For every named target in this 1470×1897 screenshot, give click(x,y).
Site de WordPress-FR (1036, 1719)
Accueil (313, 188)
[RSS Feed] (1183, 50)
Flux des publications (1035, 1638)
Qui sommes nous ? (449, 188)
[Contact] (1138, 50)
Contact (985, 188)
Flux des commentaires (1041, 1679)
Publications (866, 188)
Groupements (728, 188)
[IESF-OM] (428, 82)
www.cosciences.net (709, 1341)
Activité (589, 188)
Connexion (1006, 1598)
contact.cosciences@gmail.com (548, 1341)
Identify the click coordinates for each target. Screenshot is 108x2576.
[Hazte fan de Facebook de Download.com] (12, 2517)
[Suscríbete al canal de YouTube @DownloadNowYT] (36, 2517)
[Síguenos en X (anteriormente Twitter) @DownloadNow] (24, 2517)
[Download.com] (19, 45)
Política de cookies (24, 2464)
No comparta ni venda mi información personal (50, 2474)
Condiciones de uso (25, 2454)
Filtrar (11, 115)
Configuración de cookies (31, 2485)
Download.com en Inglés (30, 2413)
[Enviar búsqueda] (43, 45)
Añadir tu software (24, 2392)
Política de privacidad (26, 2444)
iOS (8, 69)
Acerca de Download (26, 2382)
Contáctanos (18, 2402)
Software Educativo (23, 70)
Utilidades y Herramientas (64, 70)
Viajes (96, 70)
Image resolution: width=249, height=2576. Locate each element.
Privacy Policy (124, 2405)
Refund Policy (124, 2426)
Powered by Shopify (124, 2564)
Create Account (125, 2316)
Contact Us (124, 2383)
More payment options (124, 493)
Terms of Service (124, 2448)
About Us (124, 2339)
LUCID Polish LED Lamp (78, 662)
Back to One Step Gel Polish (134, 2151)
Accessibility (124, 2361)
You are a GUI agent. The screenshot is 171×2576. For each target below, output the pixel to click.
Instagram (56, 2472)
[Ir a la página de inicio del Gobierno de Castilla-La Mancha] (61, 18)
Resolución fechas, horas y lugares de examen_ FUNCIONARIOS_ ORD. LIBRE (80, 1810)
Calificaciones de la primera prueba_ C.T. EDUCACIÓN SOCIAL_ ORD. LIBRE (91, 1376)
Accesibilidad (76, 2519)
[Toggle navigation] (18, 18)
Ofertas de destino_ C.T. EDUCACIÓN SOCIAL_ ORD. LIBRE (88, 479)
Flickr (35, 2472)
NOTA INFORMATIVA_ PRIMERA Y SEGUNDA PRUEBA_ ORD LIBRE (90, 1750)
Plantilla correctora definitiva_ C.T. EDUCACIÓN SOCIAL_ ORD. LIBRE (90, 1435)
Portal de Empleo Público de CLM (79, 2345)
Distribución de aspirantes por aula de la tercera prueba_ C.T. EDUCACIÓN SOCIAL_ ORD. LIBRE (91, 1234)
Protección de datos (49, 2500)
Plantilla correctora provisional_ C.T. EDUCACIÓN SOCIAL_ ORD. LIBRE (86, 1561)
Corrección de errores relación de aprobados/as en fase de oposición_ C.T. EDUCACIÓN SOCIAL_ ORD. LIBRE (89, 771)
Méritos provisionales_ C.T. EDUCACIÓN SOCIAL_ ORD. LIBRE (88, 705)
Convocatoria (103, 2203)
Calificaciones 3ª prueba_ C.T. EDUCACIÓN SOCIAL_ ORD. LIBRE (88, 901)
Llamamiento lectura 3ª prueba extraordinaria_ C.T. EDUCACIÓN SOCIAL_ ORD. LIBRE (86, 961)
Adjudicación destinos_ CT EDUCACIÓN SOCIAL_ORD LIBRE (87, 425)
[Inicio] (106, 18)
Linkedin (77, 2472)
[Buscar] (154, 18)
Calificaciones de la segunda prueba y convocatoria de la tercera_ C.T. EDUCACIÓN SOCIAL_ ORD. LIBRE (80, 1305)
^^^^^^^^
What you output must be the lines from the opening of the material above up to and including the line with "Groupements (728, 188)", reproduced exactly.

For every named target in this 1470×1897 screenshot, give click(x,y).
Site de WordPress-FR (1036, 1719)
Accueil (313, 188)
[RSS Feed] (1183, 50)
Flux des publications (1035, 1638)
Qui sommes nous ? (449, 188)
[Contact] (1138, 50)
Contact (985, 188)
Flux des commentaires (1041, 1679)
Publications (866, 188)
Groupements (728, 188)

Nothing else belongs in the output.